Но, к его несчастью, в комнате ничего такого, подходящего для
эксперимента, не было.
– Эх, – раздосадовано произнёс он, – где бы взять тему? Где бы
темочку взять бы нам?
Вновь посмотрел в окно и, ничего, кроме кур, не увидев,
совершенно расстроившись, с размаху хлопнул ладонью по
лакированному столу. Да так сильно ударил, что даже ладонь немного
отсушил. Посмотрел на «давший сдачи» предмет, обрадовано вскликнул
и полез в ящик стола.
Через минуту он уже открывал дело №555.
– Итак, что тут у нас? – произнёс он.
Выхватил первый попавшийся исписанный показаниями лист бумаги,
быстро пробежал по нему взглядом, а затем стал выписывать
слова.
Разбойник. Рынок. Шмат сала. Окорок. Потерпевшая. Стража. Месяц
тюрьмы.
– Гм, – хмыкнул поэт, откинувшись на стуле.

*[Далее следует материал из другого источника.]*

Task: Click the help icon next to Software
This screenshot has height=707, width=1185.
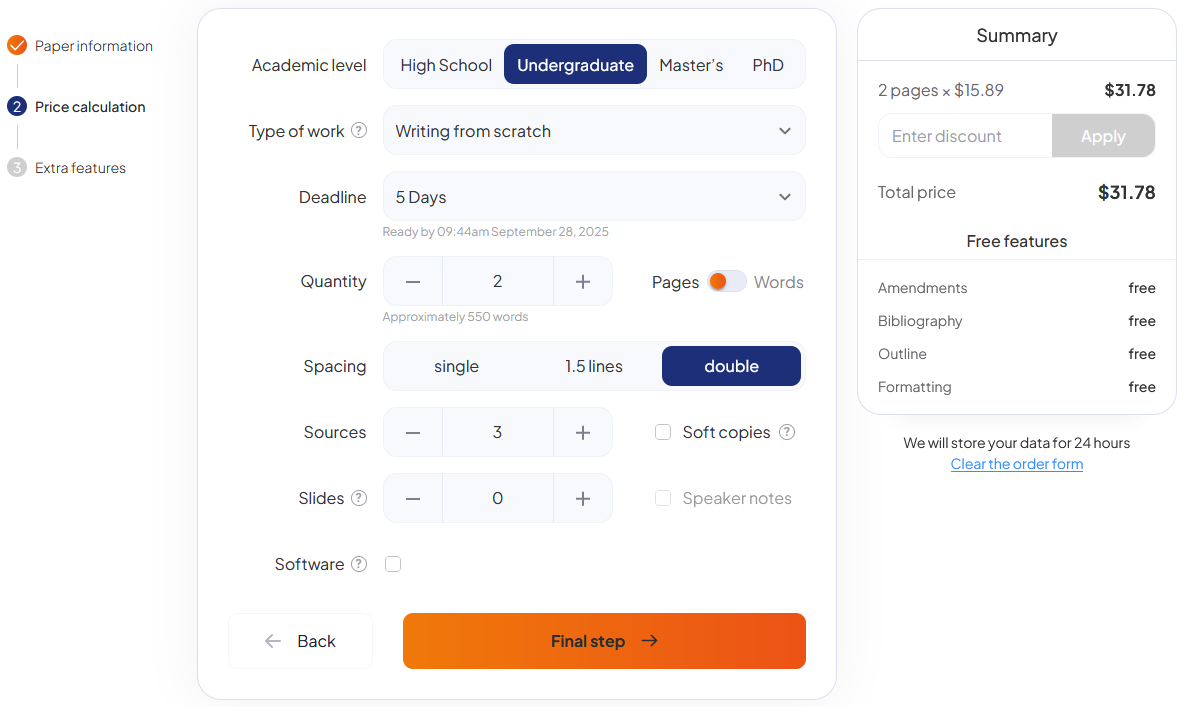Action: pyautogui.click(x=359, y=564)
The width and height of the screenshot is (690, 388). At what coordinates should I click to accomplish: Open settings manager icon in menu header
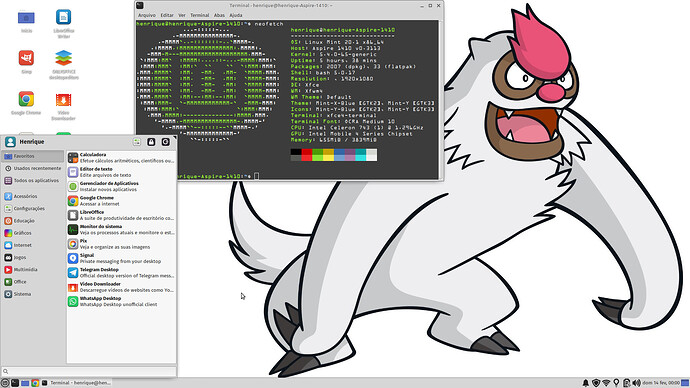point(137,142)
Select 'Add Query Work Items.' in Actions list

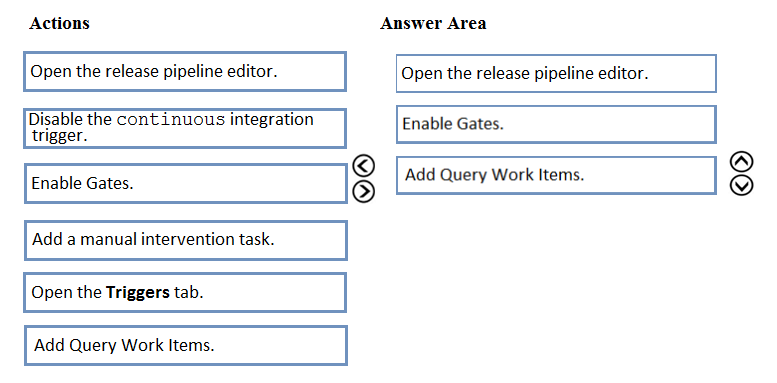point(186,345)
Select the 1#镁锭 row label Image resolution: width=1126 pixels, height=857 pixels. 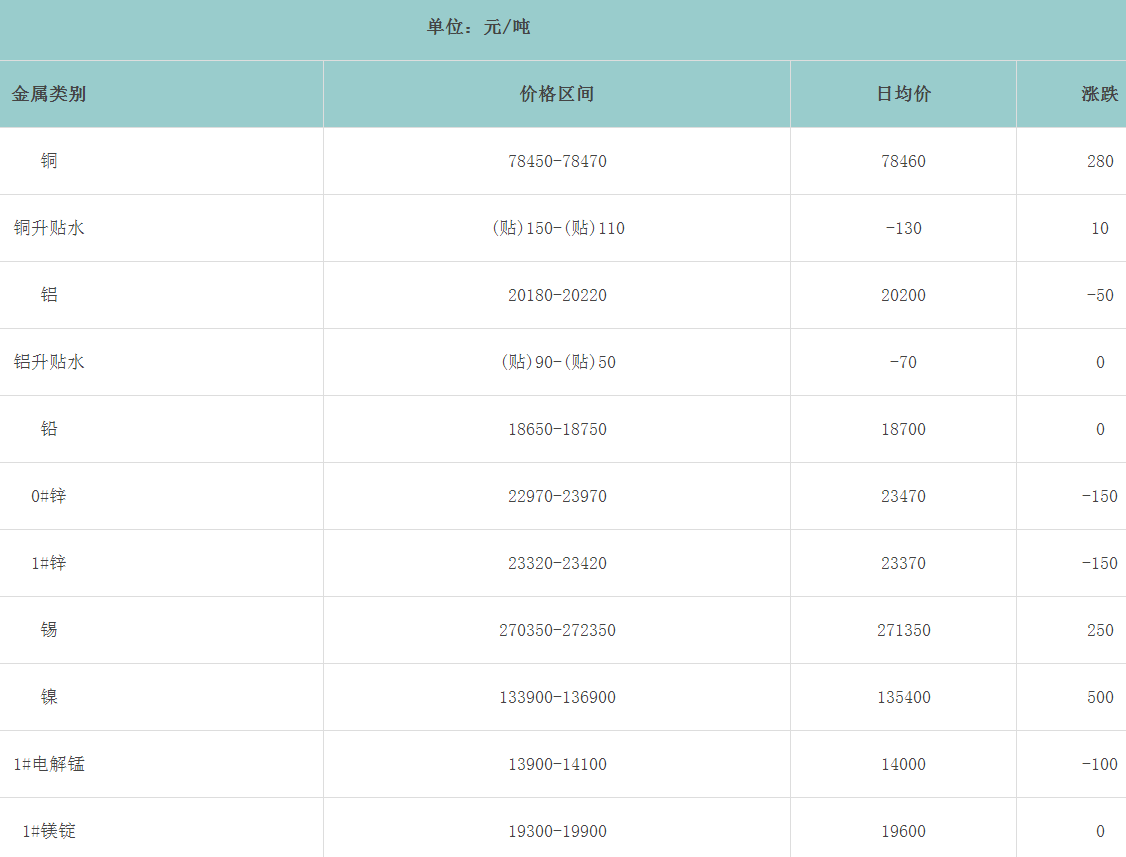pyautogui.click(x=49, y=831)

Поднёс листок с выписанными словами поближе к глазам, прочитал
вслух, попробовав все слова на «вкус», и, согнувшись над сукном
стола, принялся искать и находить рифму.
Сейчас он собирался подобрать несколько необычную для его
творчества рифму. Как правило, он рифмовал первую строчку с
третьей, а вторую с четвёртой. Но не в этот раз. Сейчас он хотел
сделать более сложную работу. Первая строчка должна была быть
зарифмована со второй, а уже третья строчка с четвертой строфой,
соответственно.
Для простого обывательского глаза несведущего в этих делах такая
рифмовка могла показаться сущим пустяком. Но коронер знал, что это
лишь поверхностное суждение. На самом деле такое стихосложение было
очень сложным, ибо оно должно было нести в себе чёткую
информационную нагрузку. И если хоть что-то пошло бы не так, это
моментально могло бы обрушить всю структуру и глубину
четверостишья.
– Итак, пусть окончанием первой строфы будет слово вор. Тогда
второй строфой, – он почесал нос, хмыкнул и начал подбирать: –
вор... вор... ор... гм сор? Ну, в общем-то, да, но всё же это вроде
к траве... гм вор... а что у нас воры делают? Ответ прост, как два
пфеннига – воруют. Так. Воруют – не подходит... А вор... гм, – он
зажмурился, поморщился, пытаясь выдавить из себя мысль и всё-таки
сумел это сделать, выдохнув: – Спёр...
Посмотрел в окно и сам себе кивнул:
– Вор – спёр, – с любовью записал окончание второй строчки.
Теперь предстояло придумать последние слова строчки номер три и
строчки номер четыре.
Что же за смысл должен быть в этих строфах? И даже не просто
смысл, а должен быть призыв. В них должна была раскрываться сама
суть отвратительного деяния преступника. И, конечно, в конце должно
быть суровое, но справедливое наказание.